--- Data for finding words and elements ---
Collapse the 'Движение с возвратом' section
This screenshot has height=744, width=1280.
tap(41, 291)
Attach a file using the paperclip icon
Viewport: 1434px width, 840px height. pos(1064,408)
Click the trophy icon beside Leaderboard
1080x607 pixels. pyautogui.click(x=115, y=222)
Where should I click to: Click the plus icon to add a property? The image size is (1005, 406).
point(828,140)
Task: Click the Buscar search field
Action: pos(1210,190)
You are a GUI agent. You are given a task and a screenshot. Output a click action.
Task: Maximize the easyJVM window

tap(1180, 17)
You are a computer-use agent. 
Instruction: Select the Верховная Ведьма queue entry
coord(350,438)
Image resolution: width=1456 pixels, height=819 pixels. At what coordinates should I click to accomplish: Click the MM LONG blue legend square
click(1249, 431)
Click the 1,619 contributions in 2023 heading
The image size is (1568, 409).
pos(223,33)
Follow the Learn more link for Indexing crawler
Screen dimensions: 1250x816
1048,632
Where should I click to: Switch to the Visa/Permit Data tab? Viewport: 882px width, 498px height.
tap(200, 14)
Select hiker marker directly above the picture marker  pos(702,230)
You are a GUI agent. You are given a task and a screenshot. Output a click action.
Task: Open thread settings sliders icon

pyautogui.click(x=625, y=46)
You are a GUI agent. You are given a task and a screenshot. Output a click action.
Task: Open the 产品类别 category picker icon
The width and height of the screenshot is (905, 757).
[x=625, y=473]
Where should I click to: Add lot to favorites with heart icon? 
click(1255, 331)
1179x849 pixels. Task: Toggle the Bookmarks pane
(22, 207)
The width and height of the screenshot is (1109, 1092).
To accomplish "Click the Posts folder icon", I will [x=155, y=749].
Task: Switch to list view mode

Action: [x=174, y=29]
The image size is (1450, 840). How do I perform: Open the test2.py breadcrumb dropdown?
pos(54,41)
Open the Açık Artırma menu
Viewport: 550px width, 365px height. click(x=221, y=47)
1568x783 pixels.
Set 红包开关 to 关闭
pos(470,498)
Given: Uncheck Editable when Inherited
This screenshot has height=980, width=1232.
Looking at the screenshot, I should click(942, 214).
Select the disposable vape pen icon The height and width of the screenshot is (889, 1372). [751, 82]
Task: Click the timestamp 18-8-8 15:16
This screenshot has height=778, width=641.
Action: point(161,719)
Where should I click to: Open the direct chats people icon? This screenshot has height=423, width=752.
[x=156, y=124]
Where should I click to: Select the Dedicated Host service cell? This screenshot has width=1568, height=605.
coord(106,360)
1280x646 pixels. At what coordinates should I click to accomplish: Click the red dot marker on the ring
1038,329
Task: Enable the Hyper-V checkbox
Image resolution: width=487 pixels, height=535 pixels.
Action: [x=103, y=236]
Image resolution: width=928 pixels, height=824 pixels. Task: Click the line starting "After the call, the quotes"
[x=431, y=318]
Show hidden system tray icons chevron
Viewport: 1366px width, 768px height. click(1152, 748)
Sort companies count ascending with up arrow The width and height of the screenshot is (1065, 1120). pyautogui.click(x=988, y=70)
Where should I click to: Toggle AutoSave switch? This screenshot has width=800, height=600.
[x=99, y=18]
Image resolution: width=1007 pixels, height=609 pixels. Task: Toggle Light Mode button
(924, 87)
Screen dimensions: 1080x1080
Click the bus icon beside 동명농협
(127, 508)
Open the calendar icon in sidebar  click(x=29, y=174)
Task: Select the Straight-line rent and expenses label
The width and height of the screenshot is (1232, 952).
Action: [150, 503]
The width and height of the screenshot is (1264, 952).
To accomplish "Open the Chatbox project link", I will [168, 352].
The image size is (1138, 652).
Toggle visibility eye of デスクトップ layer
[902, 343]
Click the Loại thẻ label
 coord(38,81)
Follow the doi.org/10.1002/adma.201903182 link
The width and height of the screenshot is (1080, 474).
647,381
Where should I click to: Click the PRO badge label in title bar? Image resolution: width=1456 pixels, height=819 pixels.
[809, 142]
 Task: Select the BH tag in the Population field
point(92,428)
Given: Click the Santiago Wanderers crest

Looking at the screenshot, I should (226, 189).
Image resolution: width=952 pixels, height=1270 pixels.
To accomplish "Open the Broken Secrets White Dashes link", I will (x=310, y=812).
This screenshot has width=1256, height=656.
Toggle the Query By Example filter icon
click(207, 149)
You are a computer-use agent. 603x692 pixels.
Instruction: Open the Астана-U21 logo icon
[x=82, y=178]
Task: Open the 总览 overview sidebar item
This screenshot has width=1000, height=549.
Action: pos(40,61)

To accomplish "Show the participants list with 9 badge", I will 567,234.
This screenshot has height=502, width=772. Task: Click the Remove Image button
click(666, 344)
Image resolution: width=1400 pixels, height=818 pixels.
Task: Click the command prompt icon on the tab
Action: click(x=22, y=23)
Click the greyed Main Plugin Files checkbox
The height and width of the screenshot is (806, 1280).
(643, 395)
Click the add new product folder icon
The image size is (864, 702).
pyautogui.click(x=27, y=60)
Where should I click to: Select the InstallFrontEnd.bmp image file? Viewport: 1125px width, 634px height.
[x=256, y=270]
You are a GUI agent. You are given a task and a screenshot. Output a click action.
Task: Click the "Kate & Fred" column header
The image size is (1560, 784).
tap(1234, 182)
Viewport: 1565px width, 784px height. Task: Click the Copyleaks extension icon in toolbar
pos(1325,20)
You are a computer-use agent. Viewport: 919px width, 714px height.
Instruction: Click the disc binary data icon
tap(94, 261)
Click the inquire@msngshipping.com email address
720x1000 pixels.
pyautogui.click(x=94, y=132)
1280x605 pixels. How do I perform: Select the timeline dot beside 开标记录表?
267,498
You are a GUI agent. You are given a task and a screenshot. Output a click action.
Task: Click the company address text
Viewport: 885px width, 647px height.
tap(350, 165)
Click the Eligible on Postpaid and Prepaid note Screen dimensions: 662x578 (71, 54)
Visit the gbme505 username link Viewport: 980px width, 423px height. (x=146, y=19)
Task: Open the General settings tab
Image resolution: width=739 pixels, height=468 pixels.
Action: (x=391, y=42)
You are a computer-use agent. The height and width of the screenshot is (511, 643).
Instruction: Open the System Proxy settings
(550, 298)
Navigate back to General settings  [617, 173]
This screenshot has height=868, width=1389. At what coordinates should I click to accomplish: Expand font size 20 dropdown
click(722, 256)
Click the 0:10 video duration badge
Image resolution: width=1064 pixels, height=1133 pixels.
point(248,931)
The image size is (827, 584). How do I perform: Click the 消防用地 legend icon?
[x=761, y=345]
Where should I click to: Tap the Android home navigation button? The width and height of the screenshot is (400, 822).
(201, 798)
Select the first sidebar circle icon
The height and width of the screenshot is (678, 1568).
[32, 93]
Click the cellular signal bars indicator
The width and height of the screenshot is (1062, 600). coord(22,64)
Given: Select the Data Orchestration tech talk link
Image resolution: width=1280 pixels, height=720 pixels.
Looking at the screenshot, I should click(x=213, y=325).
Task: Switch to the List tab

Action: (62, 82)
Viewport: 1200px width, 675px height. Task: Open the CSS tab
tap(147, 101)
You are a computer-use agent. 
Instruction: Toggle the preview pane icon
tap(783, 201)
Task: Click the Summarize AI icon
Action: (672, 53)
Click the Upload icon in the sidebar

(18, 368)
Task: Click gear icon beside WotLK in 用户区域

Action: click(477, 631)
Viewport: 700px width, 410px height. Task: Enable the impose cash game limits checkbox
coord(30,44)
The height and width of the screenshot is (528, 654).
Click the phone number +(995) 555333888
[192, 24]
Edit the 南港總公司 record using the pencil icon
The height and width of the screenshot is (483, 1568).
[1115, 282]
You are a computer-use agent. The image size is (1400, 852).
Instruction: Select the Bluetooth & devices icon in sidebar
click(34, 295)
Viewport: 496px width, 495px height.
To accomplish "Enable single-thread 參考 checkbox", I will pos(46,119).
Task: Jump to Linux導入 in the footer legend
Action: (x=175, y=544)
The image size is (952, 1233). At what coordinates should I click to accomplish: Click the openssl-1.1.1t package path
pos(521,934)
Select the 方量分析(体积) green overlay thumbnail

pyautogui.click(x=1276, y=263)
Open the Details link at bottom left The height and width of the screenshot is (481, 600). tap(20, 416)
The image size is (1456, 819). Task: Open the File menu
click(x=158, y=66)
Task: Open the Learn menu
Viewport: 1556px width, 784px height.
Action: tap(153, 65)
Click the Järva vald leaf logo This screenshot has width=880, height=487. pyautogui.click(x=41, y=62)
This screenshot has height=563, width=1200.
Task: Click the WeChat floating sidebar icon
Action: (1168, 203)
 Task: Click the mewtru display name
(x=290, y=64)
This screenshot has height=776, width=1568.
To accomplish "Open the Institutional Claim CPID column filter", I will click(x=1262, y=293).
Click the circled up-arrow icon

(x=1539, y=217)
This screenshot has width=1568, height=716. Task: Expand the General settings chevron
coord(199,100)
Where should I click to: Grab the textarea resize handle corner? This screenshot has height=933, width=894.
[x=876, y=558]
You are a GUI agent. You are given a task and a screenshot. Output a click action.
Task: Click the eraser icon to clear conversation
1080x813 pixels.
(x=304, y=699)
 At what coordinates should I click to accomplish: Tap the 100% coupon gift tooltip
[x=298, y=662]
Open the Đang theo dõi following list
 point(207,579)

--- Your goal ---
Gather every line from the data above that contains the word "using", matching case exactly.

--- The response ---
Attach a file using the paperclip icon
Edit the 南港總公司 record using the pencil icon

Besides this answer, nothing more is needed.